Двери библиотеки открылись, выпуская Элизабет и Анну.
– Мы будем бороться, ты знаешь, – предупредила Элизабет, проходя мимо Челси.
– Перстень должен остаться в семье, – сказала Анна, доставая из шкафа меха.
Без лишнего слова, без малейшего жеста сожаления, ободрения или прощания, они вышли. Входные двери едва успели закрыться, как вошли Майкл и Малькольм. Челси подала им их пальто.
– Ты хорошо справилась, Челси, – сказал Малькольм, поправляя шляпу.
Она молча стояла, опустив руки.
– Боюсь, я была не очень внимательна.
Теперь они были для нее еще менее интересны, чем раньше.
– Напрасно. Эбигейл превратила тебя в богатую женщину.
– Я была богатой женщиной и до того, как она умерла.
– Благодаря Махлерам, – сквозь зубы сказал Майкл, натягивая черные водительские перчатки. – Элизабет и Анна расстроены, и, если честно, я не виню их в этом. Перстень стоит больших денег. Тебе не нужны деньги, и перстень тебе не нужен. Он даже близко не представляет той ценности для тебя, какую имеет для нас. – Он поднял на нее свои голубые махлеровские глаза. – Если ты хоть вполовину такая, какой тебя видела Эбби, ты отдашь перстень нам. Это было бы справедливо.
Челси вспомнились вечера, которые устраивала ее мать. Иногда к ним приезжали Махлеры. Они производили огромное впечатление на ее друзей. Им они казались сливками общества, водившими компанию с принцами и герцогами, разъезжавшими по знаменитым столицам мира и говорившими на королевском английском. Но Челси никогда не была в восторге от их элегантных манер, под которыми скрывались низменные побуждения.
Сначала она хотела возразить им, выразить возмущение, но в конце концов почувствовала, что у нее просто не было сил на пререкания, тем более по поводу наследства, когда все вещи кругом, казалось, еще хранили живое прикосновение рук Эбби.

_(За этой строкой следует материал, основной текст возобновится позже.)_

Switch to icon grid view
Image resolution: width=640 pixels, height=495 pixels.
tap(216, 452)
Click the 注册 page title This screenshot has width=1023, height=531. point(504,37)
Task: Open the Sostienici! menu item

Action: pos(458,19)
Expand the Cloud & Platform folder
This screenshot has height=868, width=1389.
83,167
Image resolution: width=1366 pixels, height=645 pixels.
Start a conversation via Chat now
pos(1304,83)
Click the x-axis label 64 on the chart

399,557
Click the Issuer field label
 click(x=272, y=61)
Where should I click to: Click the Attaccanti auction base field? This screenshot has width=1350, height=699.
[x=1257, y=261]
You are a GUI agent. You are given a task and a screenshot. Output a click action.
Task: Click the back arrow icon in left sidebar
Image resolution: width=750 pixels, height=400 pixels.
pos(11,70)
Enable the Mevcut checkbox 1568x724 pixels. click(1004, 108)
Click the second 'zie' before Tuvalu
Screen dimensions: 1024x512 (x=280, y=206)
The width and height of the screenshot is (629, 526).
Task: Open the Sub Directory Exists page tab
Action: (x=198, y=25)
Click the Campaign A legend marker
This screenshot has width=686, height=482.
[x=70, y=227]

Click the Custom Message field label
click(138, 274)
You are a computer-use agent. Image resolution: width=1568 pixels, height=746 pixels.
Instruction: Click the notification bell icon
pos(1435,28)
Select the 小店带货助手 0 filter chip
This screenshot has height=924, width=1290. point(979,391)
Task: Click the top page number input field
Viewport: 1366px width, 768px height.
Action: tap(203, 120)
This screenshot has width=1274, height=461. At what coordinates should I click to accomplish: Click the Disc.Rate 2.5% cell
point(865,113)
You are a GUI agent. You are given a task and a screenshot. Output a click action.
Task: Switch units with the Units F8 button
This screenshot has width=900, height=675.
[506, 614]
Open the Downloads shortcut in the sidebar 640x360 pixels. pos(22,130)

– Сейчас я не могу думать об этом. Только не сейчас! – сказала Челси.
– Если дело лишь в том, чтобы оценить перстень, – заметил Малькольм, – то это уже сделано. У Грехема есть все необходимые бумаги.
– Дело в том, что мы только что похоронили Эбби. И мне нужно время.
– Не откладывай этот вопрос надолго. Девочки подадут в суд, если ты не отдашь перстень добровольно.
Челси подняла руку и пробормотала:
– Нет, не сейчас, – и вышла на кухню.
Не успела она облокотиться о стеллаж с громоздившимися на нем медными сковородами, как дверь с шумом распахнулась и появился Грехем.
– Ах, Челси! – вздохнул он. – Я боялся, что не увижу тебя.
Грехем нравился Челси. Ровесник ее родителей, он стал их семейным адвокатом после смерти своего отца. Она привыкла к нему за долгие годы.
Обхватив себя руками за плечи, Челси бросила на него умоляющий взгляд:
– Неужели и ты будешь мучить меня, Грехем? Нельзя было оглашать последнюю волю мамы, когда ее могила еще не остыла, но ругаться из-за наследства – просто отвратительно. Они хотели этого, что ж, – они своего добились, но я не хочу даже упоминать о завещании, думать об этом или что-то предпринимать до тех пор, пока не похороню ее для себя. – Она махнула рукой в сторону входной двери. – Они собираются улететь домой, будто бы в их жизни ничего не изменилось. Наверное, так оно и есть для них, но не для меня. И мне нет дела до наследства, что бы там я ни наследовала, становлюсь ли я богаче на столько-то и столько. Я отказываюсь оценивать жизнь моей мамы в долларах и центах.
– Я здесь не за этим, – сказал Грехем и достал конверт из внутреннего кармана своего пиджака. – Это для тебя.
Челси опасливо взглянула на старый, потертый конверт.
– Если это старый биржевой сертификат, то он мне не нужен, – сказала она, хотя конверт выглядел совсем не как официальное письмо.
Он был небольшой, неопределенного вида, и даже оттуда, где она стояла, Челси увидела, что на нем отсутствует обратный адрес.
– Возьми, – настаивал Грехем, поднося конверт к лицу Челси. – Эбби хотела, чтобы он был у тебя.
– Она написала это в своем завещании?
– Нет, это было сказано лично мне, а теперь и тебе.
Заинтересовавшись, Челси взяла конверт и сразу ощутила его тяжесть. Внутри находилось что-то весомое. Она повертела его в руках, затем стала изучать адрес. Нечеткие буквы в начале были забрызганы чернилами, но все же она смогла разобрать имя своей матери. Остальную надпись прочесть было еще труднее.